Instructions for the task: Every line of the data below must be output exactly, with images left out.

Collected data entries:
=-=-=

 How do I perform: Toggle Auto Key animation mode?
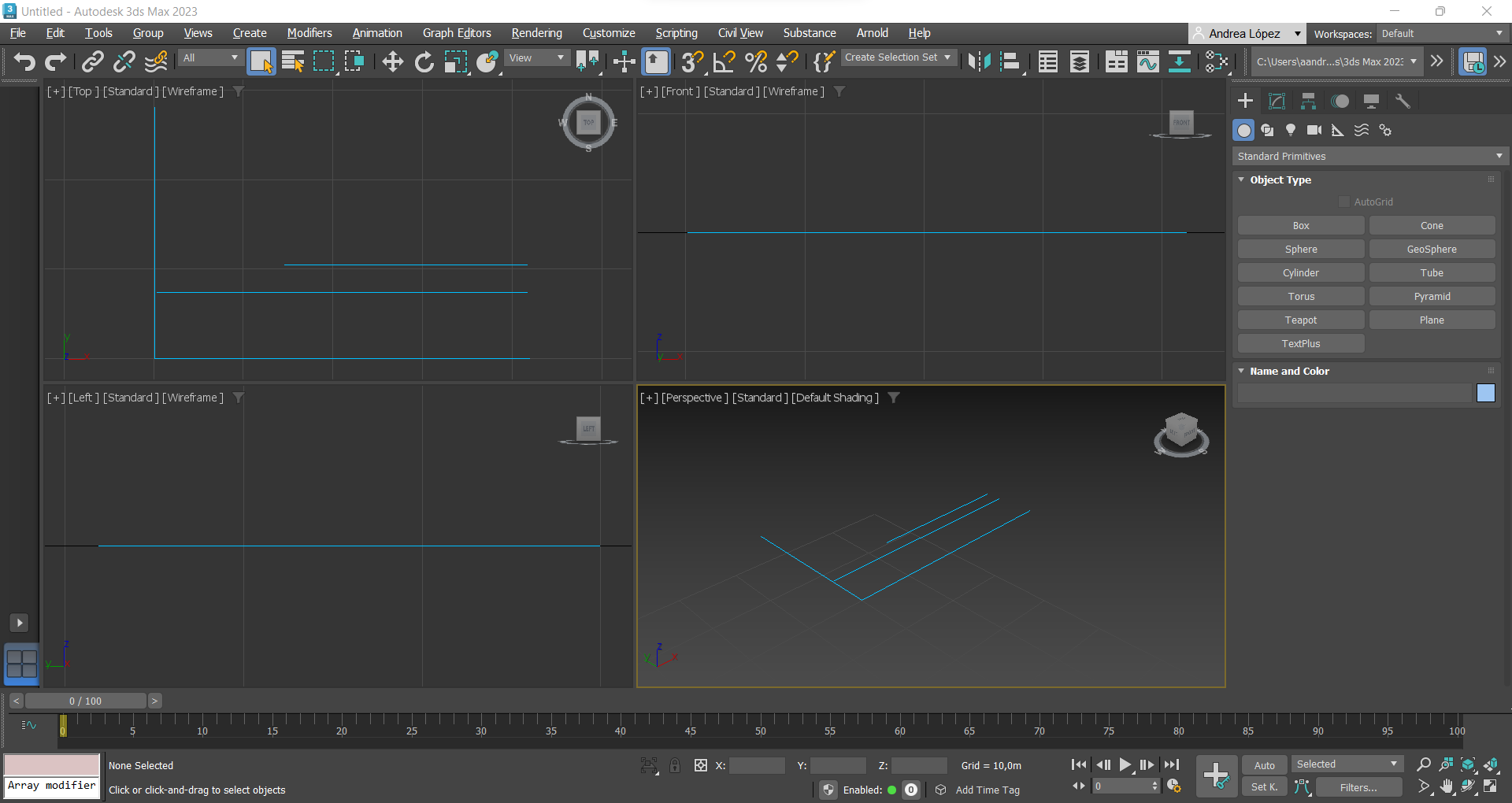click(x=1263, y=764)
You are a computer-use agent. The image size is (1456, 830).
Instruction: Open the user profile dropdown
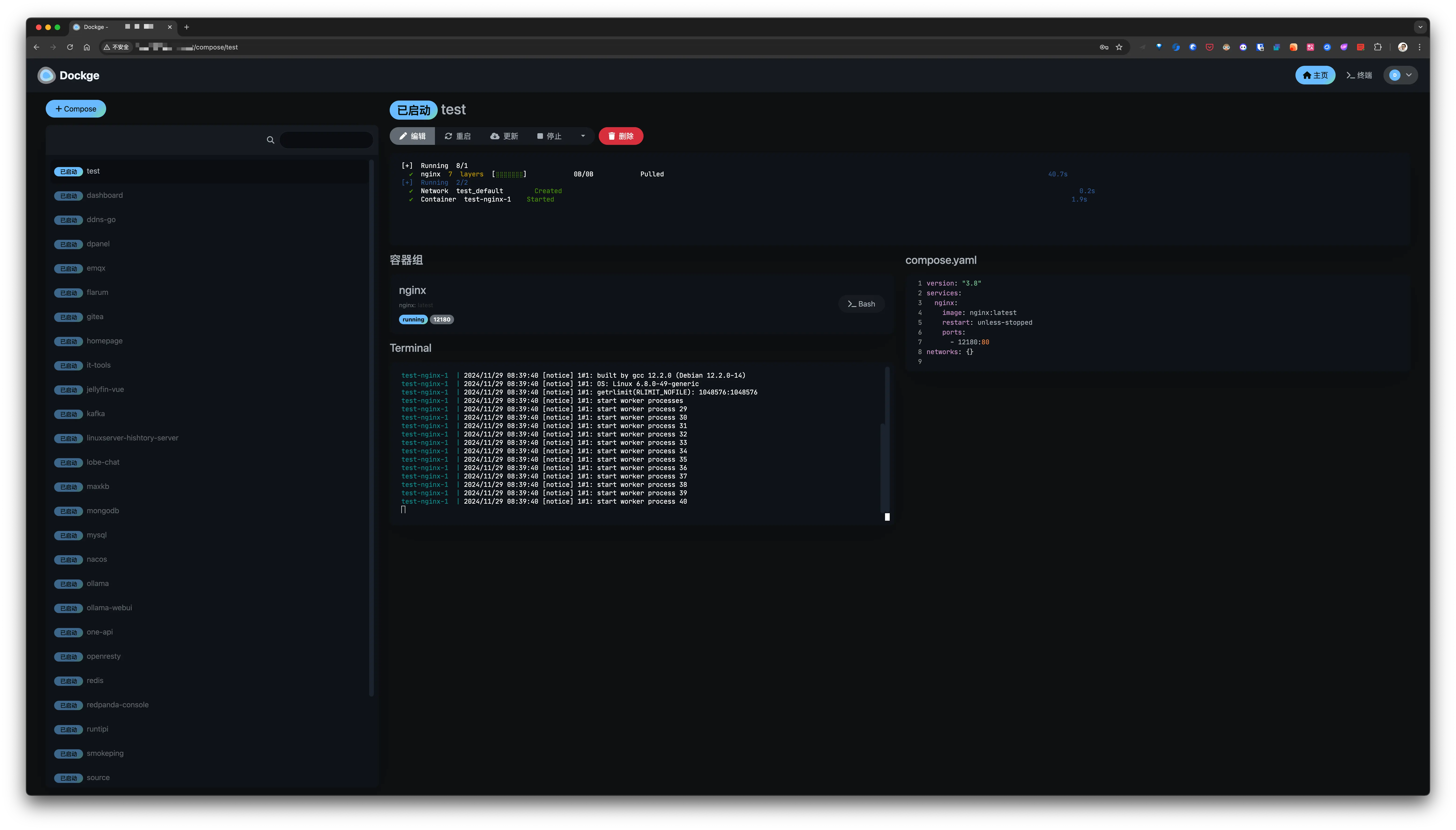(x=1400, y=75)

=-=-=

Solution for this exercise:
 How do I perform: Toggle Auto Key animation mode?
click(x=1263, y=764)
You are a computer-use agent. The image size is (1456, 830).
Instruction: Open the user profile dropdown
(x=1400, y=75)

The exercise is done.